El contacto de su mano enguantada contra la de él fue como la de un calambre. Un cosquilleo que nacía en la punta de sus dedos y que se extendía por su cuerpo lentamente, erizando la piel a su paso. Y sin embargo, su reacción fue apartarse con brusquedad y respirar hondamente. Él no tendría que estar sintiendo cosas como ésa y no entendía por qué se empeñaba en hacerlo… y con tanta intensidad. Maldita fuera su suerte, pensó y se obligó a tomar aire con fuerza.
—¿Está cómoda?
Emily se acomodó sobre el inmenso animal y sostuvo las riendas con firmeza, mientras calmaba su inquietud con suaves susurros. Después sonrió a Geoffrey y asintió.
—Sí, milord. Muchas gracias.
Él también asintió y se alejó unos pasos, en busca de otro caballo para él.
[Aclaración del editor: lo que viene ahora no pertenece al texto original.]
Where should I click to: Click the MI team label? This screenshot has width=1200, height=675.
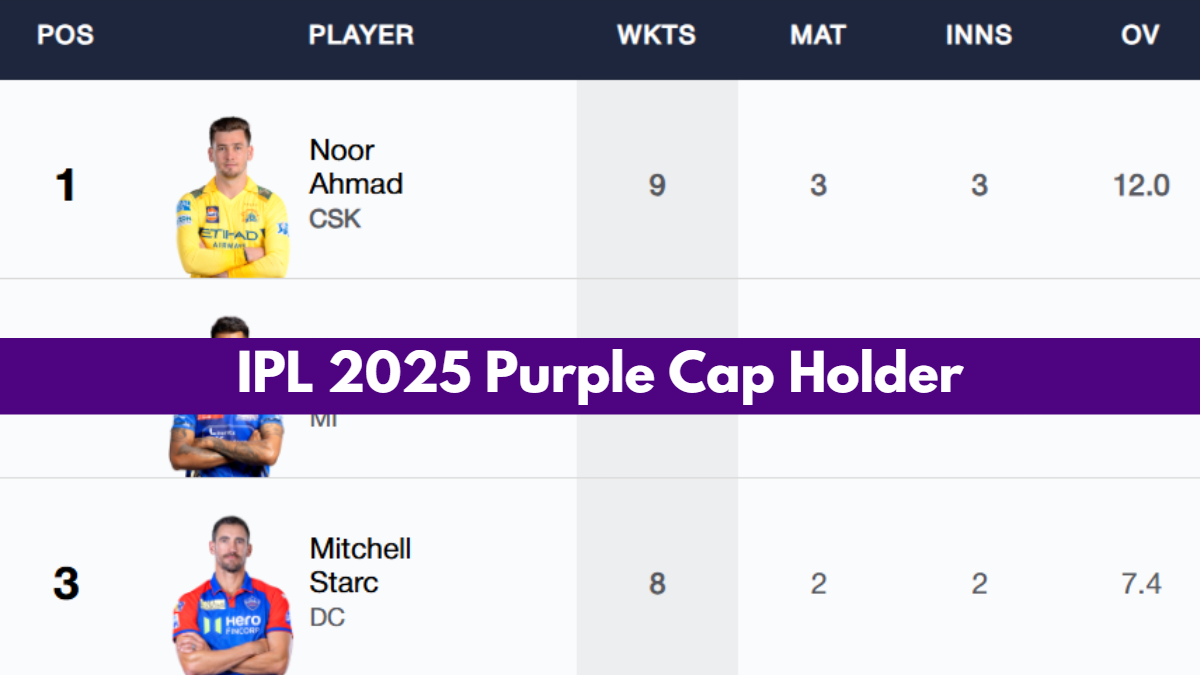coord(323,420)
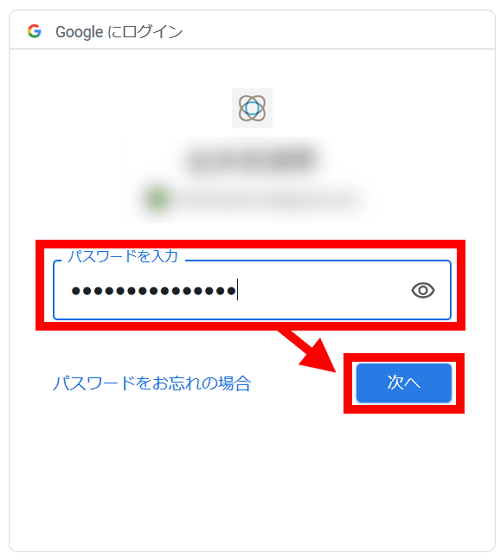501x560 pixels.
Task: Click the blurred green account avatar
Action: click(x=156, y=199)
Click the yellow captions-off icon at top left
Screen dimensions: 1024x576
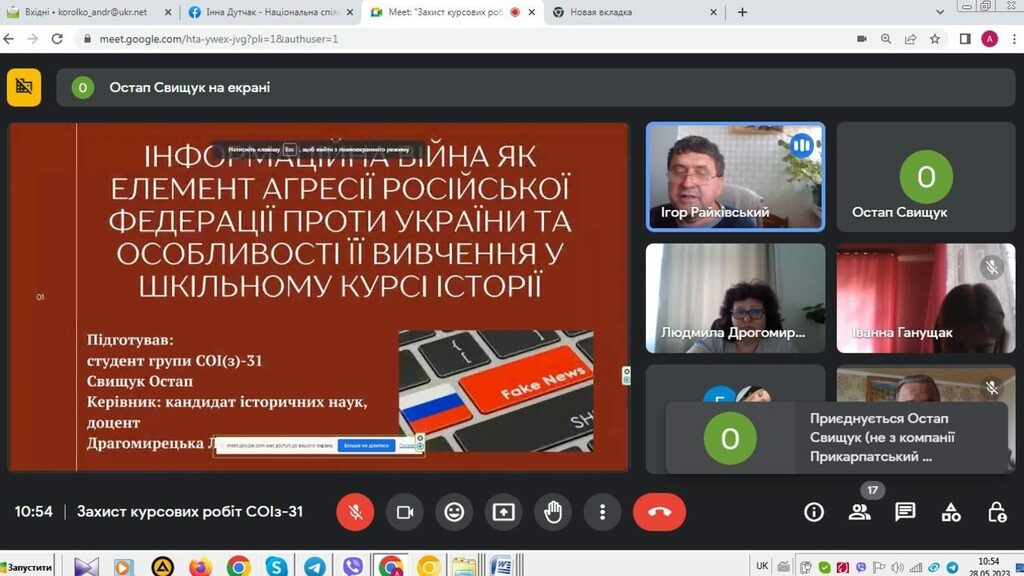pos(24,87)
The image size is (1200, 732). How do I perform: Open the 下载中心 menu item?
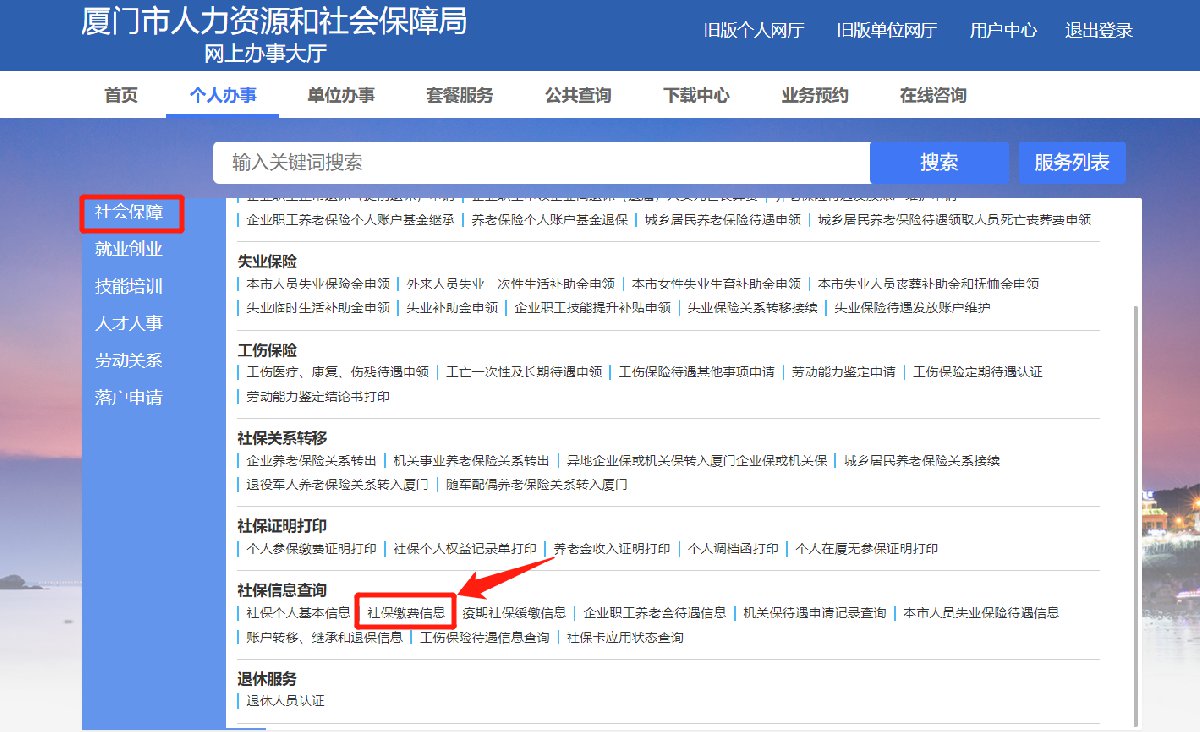click(x=696, y=96)
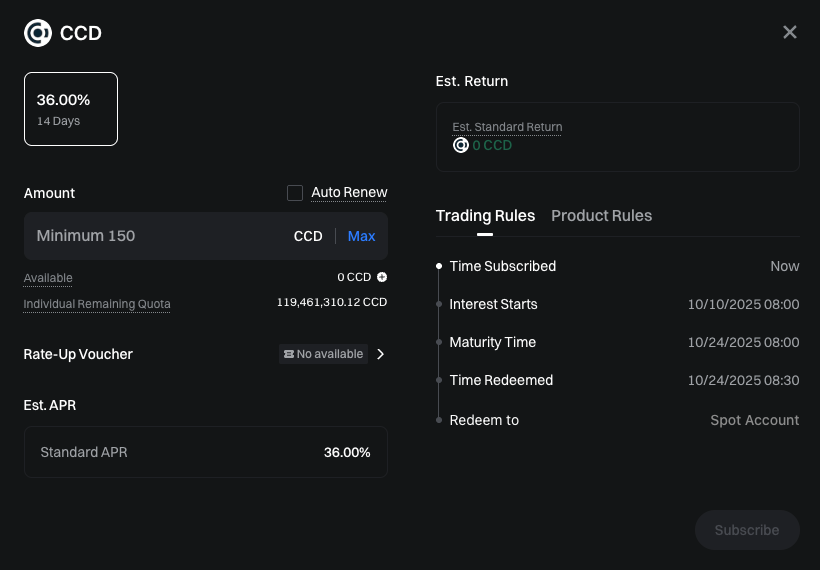Enable the Auto Renew checkbox
The width and height of the screenshot is (820, 570).
pos(295,193)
Mientras caminaba, la marabunta de sus recuerdos y pensamientos se cebaba con él, recordándole amargamente lo que había perdido. Cada paso que daba era una herida abierta y aunque había pasado mucho tiempo seguía escociendo como el primer día.
Geoffrey suspiró y cerró los ojos durante un momento. El cansancio que llevaba acumulando durante años estaba haciendo mella en él y ya no sabía cómo seguir adelante. ¿Qué más podía hacer? Era incapaz de olvidar a Judith y por tanto, era imposible que se fijara en otra mujer. Y ahora había aparecido Emily… como si ella fuera una enviada del mismísimo infierno. Cada vez que la miraba o escuchaba sentía como su alma se despedazaba lentamente, sin esperanza de volver atrás. En aquellos momentos solo quería huir de allí, huir de esa realidad y perderse en la negrura del alcohol, que durante tanto tiempo le había ayudado a olvidar y a soportar el dolor.
Una vez más, la sensación de ahogo se aferró a su pecho y amenazó con derrumbarle. En realidad eso era lo que quería, pero no se atrevía a desearlo con más fuerza. Por eso, abrió los ojos y decidió dar un paso más y seguir viviendo, aunque eso supusiera más ponzoña en su alma.